Food

As mentioned previously, I've become quite interested in the topic of food, something I know very little about, but am trying to learn (and I hope readers here will chime in to help). To a layperson who is taking food - and cooking for my family - seriously for the first time, it's a surprisingly complex topic (cue foodie commenters to respond with some variation of, "No kidding, you fool!" ). Something as seemingly mundane as popcorn has not only nutritional but even cultural/political subtleties that I barely imagined. So this is both helpful, and encouraging:
In her first weeks in the White House, Mrs. Obama has emerged as a champion of healthy food and healthy living. She has praised community vegetable gardens, opened up her own kitchen to show off the White House chefs’ prowess with vegetables and told stories about feeding less fattening foods to her daughters.

White House officials say the focus on healthy living will be a significant item on Mrs. Obama’s agenda, which already includes supporting working families and military spouses. As the nation battles an obesity epidemic and a hard-to-break taste for oversweetened and oversalted dishes, her message is clear: Fresh, nutritious foods are not delicacies to be savored by the wealthy, but critical components of the diets of ordinary and struggling families.
That sounds exactly right. Unfortunately, as Britain learned, it's not easy to get people to change their diets, even if what they're eating is just one step above garbage:
Five months after the celebrity chef Jamie Oliver succeeded in cajoling, threatening and shaming the British government into banning junk food from its school cafeterias, many schools are learning that you can lead a child to a healthy lunch, but you can’t make him eat.

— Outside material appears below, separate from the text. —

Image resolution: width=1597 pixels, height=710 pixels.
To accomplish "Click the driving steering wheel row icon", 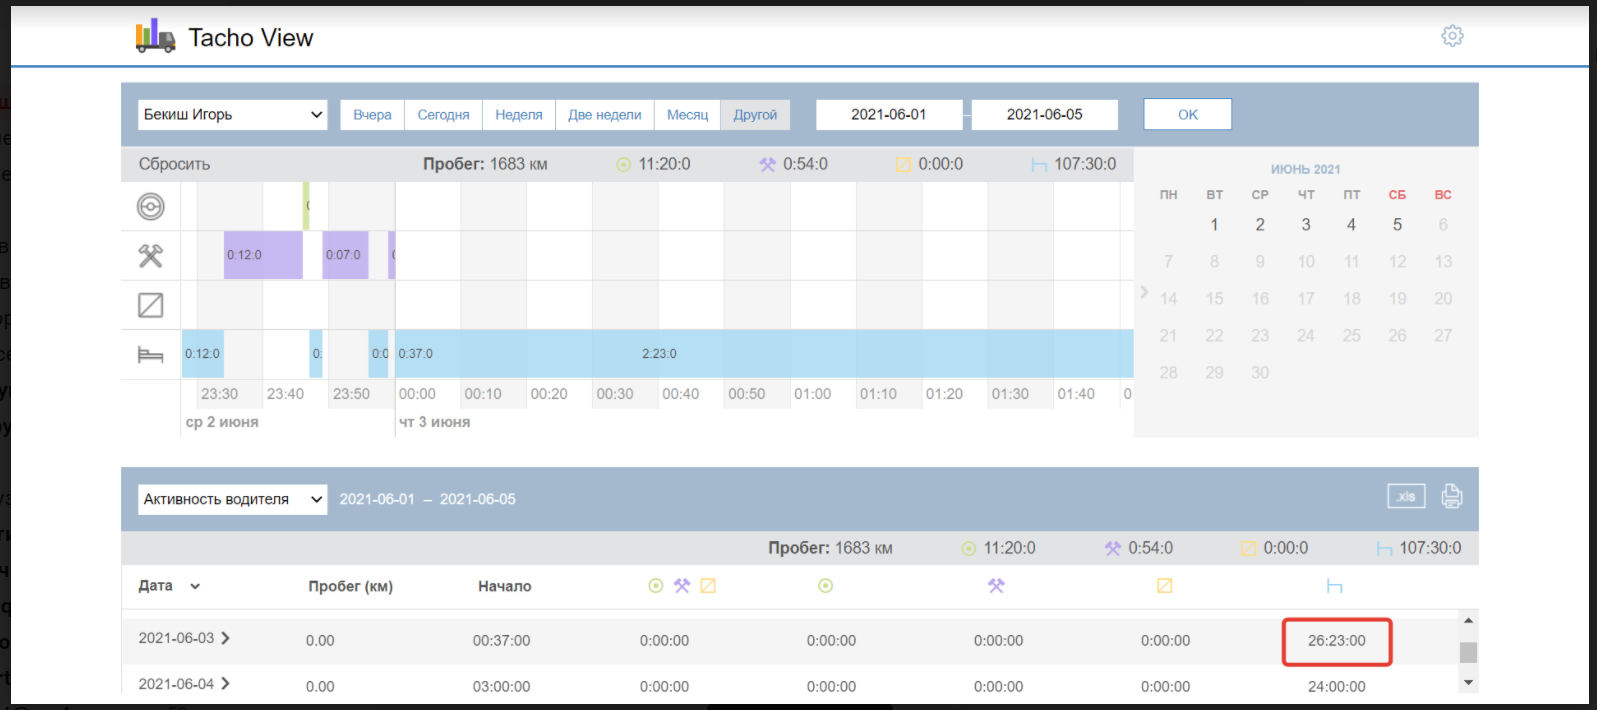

The fancy new menu at the Rawmarsh School here?

“It’s rubbish,” said Andreas Petrou, an 11th grader. Instead, en route to school recently, he was enjoying a north of England specialty known as a chip butty: a French-fries-and-butter sandwich doused in vinegar...

“Parents are giving their children packed lunches, which are invariably inferior from a nutritional point of view to the school meals from which they were recoiling,” [Professor Kevin Morgan] said...

Andreas Petrou insists that no amount of explaining will convince him that a French fry sandwich is not a decent meal. If confronted with the school food, he said, he will do what all his friends do: gather as much bread as he can, “put half an inch of butter on each slice,” and call it lunch.
Mmmm...

It's probably not feasible - yet - to ban trash from public school lunches here in the US, let alone provide American kids a genuinely healthful lunch. After all, there's a lot of money available to create one more phony culture war, this time over corporations' right to inflict epidemic levels of diabetes and heart disease on the American people. But Michelle and Barack Obama's example can only help encourage a change for the better.

PS As an aside, the article about Michelle Obama notes:
It is a notable shift in direction. The former first lady, Laura Bush, insisted that fresh, organic foods be served in the White House, but did not broadcast that fact to the public, according to Walter Scheib, who served as executive chef under Presidents Bill Clinton and George W. Bush.

“She just didn’t talk much about it outside the house,” Mr. Scheib said of Mrs. Bush. “Mrs. Obama is taking a higher profile.”
Clearly, eating organic [translated: Dirty Fucking Hippy] foods conflicted with Bush's well-earned image as First Lout. And nothing Laura Bush did publicly could be permitted to interfere with that. Meanwhile, obesity levels rose to alarming levels during the past 8 years.

Man, how I hated Bush being president.